**What you have to do**
Images are to be excluded from the copy, and the records below reproduced word for word.

Stored records:

<<<<

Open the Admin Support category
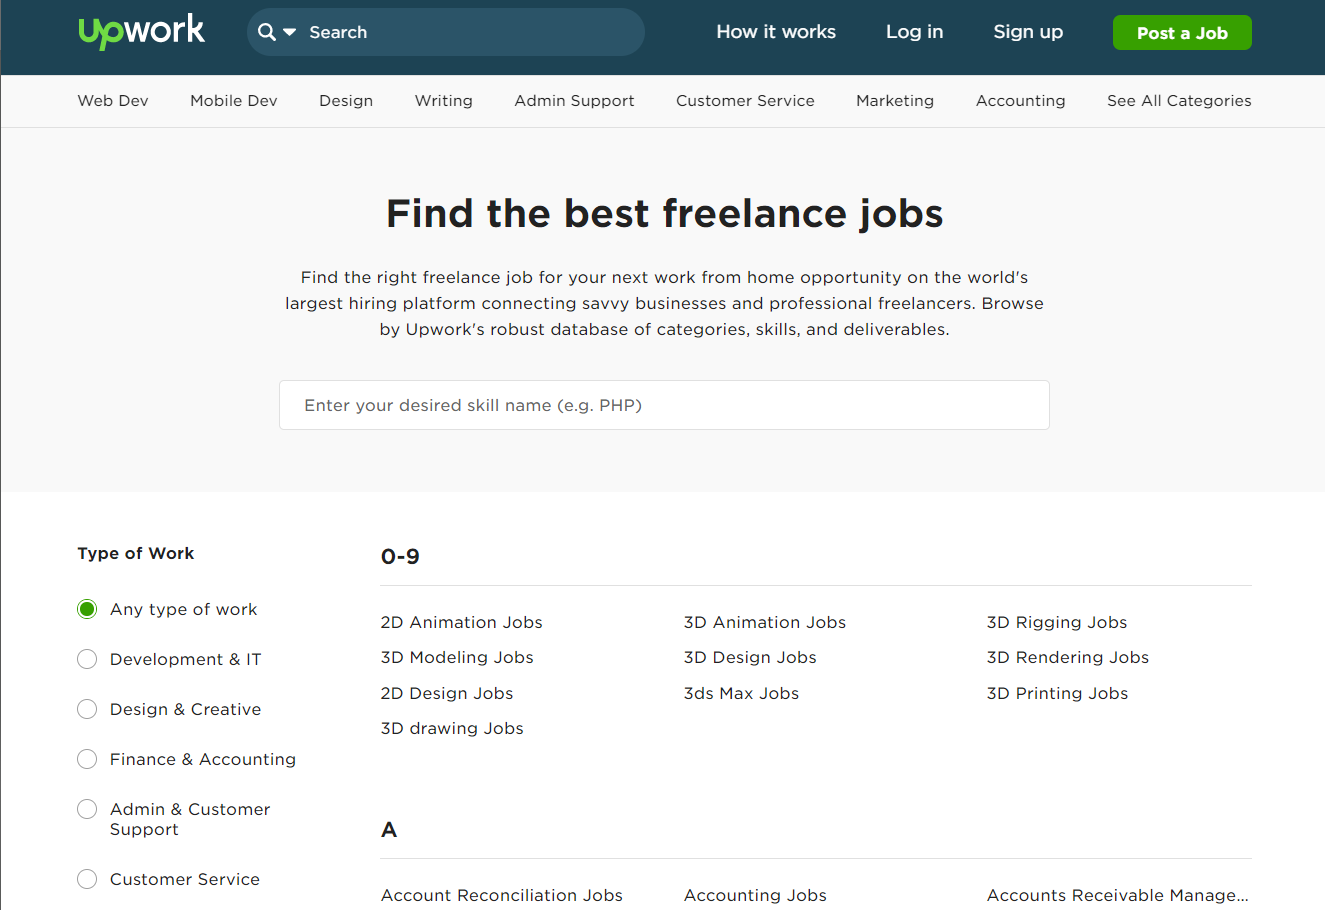This screenshot has width=1325, height=910. [x=574, y=100]
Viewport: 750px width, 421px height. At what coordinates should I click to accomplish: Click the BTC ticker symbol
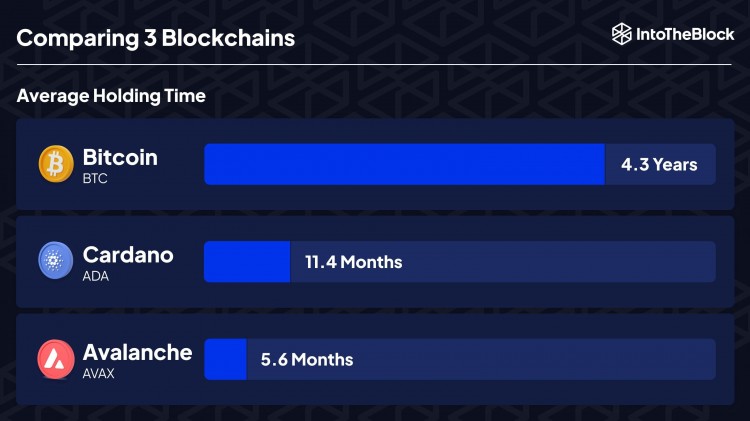point(95,178)
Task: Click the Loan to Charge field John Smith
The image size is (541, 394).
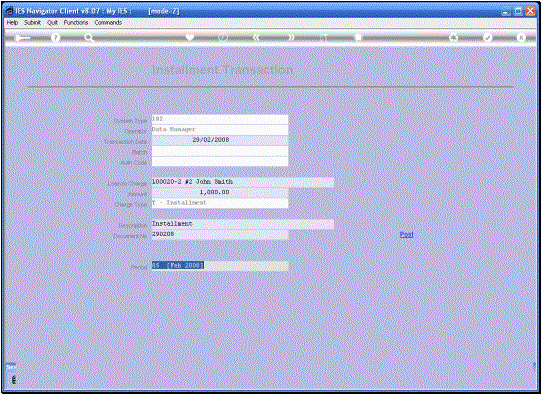Action: [x=243, y=182]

>>>>

**Written solution**
Open the Admin Support category
This screenshot has width=1325, height=910. [x=574, y=100]
Viewport: 750px width, 421px height. At what coordinates should I click to accomplish: Click the BTC ticker symbol
point(95,178)
Task: Click the Loan to Charge field John Smith
The image size is (541, 394).
Action: [x=243, y=182]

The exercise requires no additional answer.